Entries from a dataset
====

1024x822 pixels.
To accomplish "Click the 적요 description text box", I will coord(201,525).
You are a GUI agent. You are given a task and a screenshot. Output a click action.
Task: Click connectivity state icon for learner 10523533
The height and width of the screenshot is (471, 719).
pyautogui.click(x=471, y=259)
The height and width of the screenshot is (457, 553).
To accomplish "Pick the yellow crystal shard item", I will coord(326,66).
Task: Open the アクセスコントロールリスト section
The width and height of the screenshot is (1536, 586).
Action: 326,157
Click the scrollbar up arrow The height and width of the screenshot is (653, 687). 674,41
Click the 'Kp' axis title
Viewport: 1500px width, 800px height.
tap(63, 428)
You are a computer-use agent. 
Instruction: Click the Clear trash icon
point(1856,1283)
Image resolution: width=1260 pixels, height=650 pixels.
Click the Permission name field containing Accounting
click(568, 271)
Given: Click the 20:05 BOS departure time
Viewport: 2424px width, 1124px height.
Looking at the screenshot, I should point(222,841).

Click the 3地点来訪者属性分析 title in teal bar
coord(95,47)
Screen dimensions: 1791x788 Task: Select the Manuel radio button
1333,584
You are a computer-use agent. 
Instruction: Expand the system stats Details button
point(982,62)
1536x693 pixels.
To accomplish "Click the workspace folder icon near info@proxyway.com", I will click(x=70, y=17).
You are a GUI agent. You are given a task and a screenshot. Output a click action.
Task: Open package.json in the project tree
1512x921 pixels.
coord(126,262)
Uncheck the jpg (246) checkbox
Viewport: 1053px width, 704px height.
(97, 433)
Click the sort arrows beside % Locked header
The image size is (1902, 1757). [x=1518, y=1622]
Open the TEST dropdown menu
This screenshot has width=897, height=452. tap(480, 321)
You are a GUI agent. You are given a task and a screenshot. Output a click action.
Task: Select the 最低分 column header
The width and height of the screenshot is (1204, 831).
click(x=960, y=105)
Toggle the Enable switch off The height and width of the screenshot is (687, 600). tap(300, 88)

====

Exercise requirements: Rewrite the data above, changing each "GUI agent" to "interface agent" and leaving every other part of the lines as it is.

The result:
1024x822 pixels.
To accomplish "Click the 적요 description text box", I will coord(201,525).
You are a interface agent. You are given a task and a screenshot. Output a click action.
Task: Click connectivity state icon for learner 10523533
The height and width of the screenshot is (471, 719).
pyautogui.click(x=471, y=259)
The height and width of the screenshot is (457, 553).
To accomplish "Pick the yellow crystal shard item", I will coord(326,66).
Task: Open the アクセスコントロールリスト section
The width and height of the screenshot is (1536, 586).
Action: 326,157
Click the scrollbar up arrow The height and width of the screenshot is (653, 687). 674,41
Click the 'Kp' axis title
Viewport: 1500px width, 800px height.
tap(63, 428)
You are a computer-use agent. 
Instruction: Click the Clear trash icon
point(1856,1283)
Image resolution: width=1260 pixels, height=650 pixels.
Click the Permission name field containing Accounting
click(568, 271)
Given: Click the 20:05 BOS departure time
Viewport: 2424px width, 1124px height.
Looking at the screenshot, I should point(222,841).

Click the 3地点来訪者属性分析 title in teal bar
coord(95,47)
Screen dimensions: 1791x788 Task: Select the Manuel radio button
1333,584
You are a computer-use agent. 
Instruction: Expand the system stats Details button
point(982,62)
1536x693 pixels.
To accomplish "Click the workspace folder icon near info@proxyway.com", I will click(x=70, y=17).
You are a interface agent. You are given a task and a screenshot. Output a click action.
Task: Open package.json in the project tree
1512x921 pixels.
coord(126,262)
Uncheck the jpg (246) checkbox
Viewport: 1053px width, 704px height.
(97, 433)
Click the sort arrows beside % Locked header
The image size is (1902, 1757). [x=1518, y=1622]
Open the TEST dropdown menu
This screenshot has width=897, height=452. tap(480, 321)
You are a interface agent. You are given a task and a screenshot. Output a click action.
Task: Select the 最低分 column header
The width and height of the screenshot is (1204, 831).
click(x=960, y=105)
Toggle the Enable switch off The height and width of the screenshot is (687, 600). tap(300, 88)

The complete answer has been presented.